OpenAI has struck a landmark multi-year agreement with AMD, announced October 6, 2025, to secure up to 6 gigawatts of cutting-edge GPUs, beginning with 1GW of Instinct MI450 chips in mid-2026.

This deal, valued in the tens of billions annually, catapults AMD as a formidable rival to Nvidia in powering generative AI, while spotlighting Taiwan’s pivotal role—and risks—in the global semiconductor supply chain.

The partnership fuels OpenAI’s quest to scale its AI infrastructure, critical for advancing models like ChatGPT and beyond. AMD’s MI450, optimized for high-density AI workloads, matches Nvidia’s Blackwell in performance, offering OpenAI cost-efficient compute power.

“This collaboration accelerates our mission to unlock AI’s potential,” said OpenAI’s leadership in a press release. AMD’s stock soared 34% post-announcement, per Yahoo Finance, reflecting investor confidence in its AI pivot.

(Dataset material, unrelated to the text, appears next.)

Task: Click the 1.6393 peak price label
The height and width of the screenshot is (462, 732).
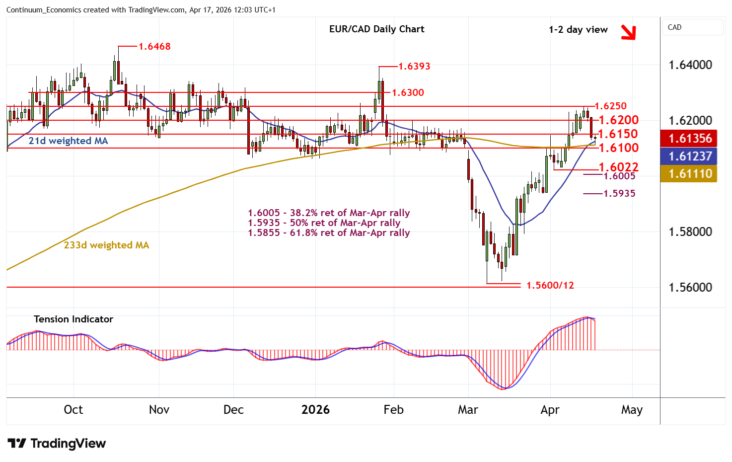Action: point(414,66)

The deal’s scale is staggering: 1GW of chips equates to powering millions of servers, with estimated costs of $50 billion per gigawatt, mostly for silicon and data center builds.

This follows OpenAI’s recent $100 billion Nvidia deal and a $10 billion Broadcom chip contract, signaling a multi-vendor strategy to fuel projects like its Stargate supercluster with Oracle and SoftBank.

OpenAI also secures warrants for a potential 10% stake in AMD, valued at $27 billion based on AMD’s $270 billion market cap, per Reuters .

Taiwan’s semiconductor giants, particularly TSMC , are central to this AI boom. TSMC manufactures AMD’s chips, alongside those for Nvidia and Broadcom, making it indispensable.

However, its advanced CoWoS packaging faces capacity strains, risking delays into 2026, reports DIGITIMES. Geopolitical tensions, including U.S.-China trade restrictions, and soaring energy demands further complicate Taiwan’s role, with fabs facing rising capital costs, notes analyst Charlene Chen.

For tech investors, AMD’s rally—outpacing Nvidia’s 2025 gains—hints at a diversifying AI hardware market. Its forward P/E of 45x, per MarketWatch, appeals to growth seekers, but supply chain bottlenecks loom.

Taiwan’s ecosystem, while critical, must navigate these pressures to sustain the AI revolution’s pace. As OpenAI pushes toward AGI, this deal underscores a new hardware race—one where AMD and Taiwan are key players, but not without risks.